Why This Matters Now
The competitive advantage is shifting. It’s not about having the best AI anymore, everyone will have access to frontier models.
It’s about building tools that agents can actually use.
AgentProbe reveals the specific friction points.
Fix these, and your tool becomes a force multiplier in the AI-native stack.
You Can Use It With Claude Code MAX Subscription
Fun update: AgentProbe now works with OAuth tokens from Claude Code MAX subscriptions. Test your tools without agent API costs.
Users need to save their Claude Code MAX OAuth token to a file:
echo "your-oauth-token" > ~/.agentprobe-token
The irony isn’t lost on me. I built a tool to test AI agent interactions, and it needs AI agents to run. It’s turtles all the way down.
But that’s the point. We’re building for a world where AI uses our tools as much as humans do. Maybe more.
The Path Forward
AgentProbe is open source because this problem is bigger than any one tool or company. We need collective intelligence on what makes CLIs agent-friendly.
Every test run teaches us something:
- Explicit is better than implicit
- Structured output beats human-readable prose
- Single-step operations outperform multi-step wizards
- Deterministic behavior trumps flexible options
The tools that embrace these principles won’t just survive, they’ll thrive in the agent economy.
Start Testing Your Tools
Run AgentProbe and against your CLI without installing it using uvx:
uvx --from git+https://github.com/nibzard/agentprobe.git agentprobe test vercel --scenario deploy
AgentProbe is currently in early development and needs help from the community. Found issues? Have ideas? Contribute on GitHub to help build better AI-native tools.

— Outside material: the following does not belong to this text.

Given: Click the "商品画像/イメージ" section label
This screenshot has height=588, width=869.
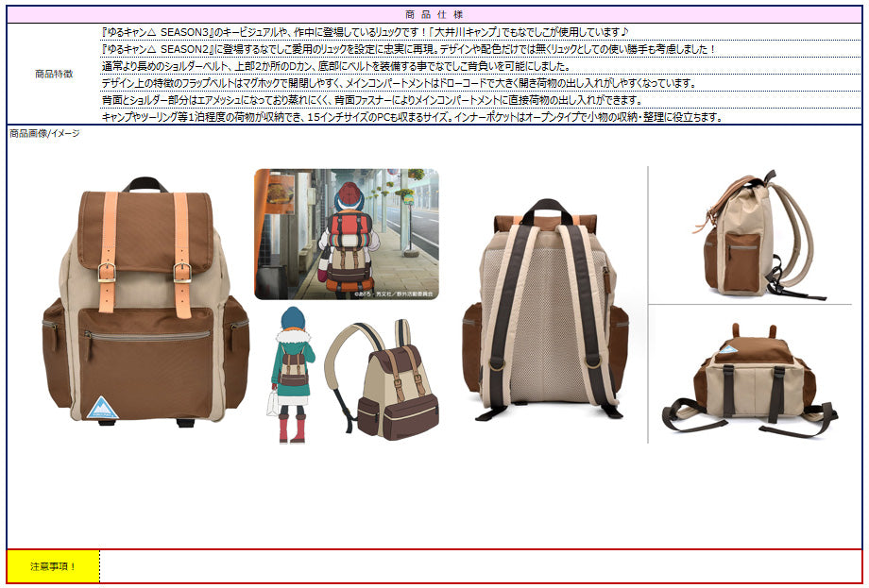Looking at the screenshot, I should coord(44,134).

Share your results on X (formerly Twitter) and tag @nibzard. The more data we collect, the better we understand how to build for both human and artificial users.
Because here’s the thing: we’re not choosing between human-friendly and agent-friendly anymore.
The winners will master both.
The future isn’t about better agents or better CLIs. It’s about tools that communicate fluently.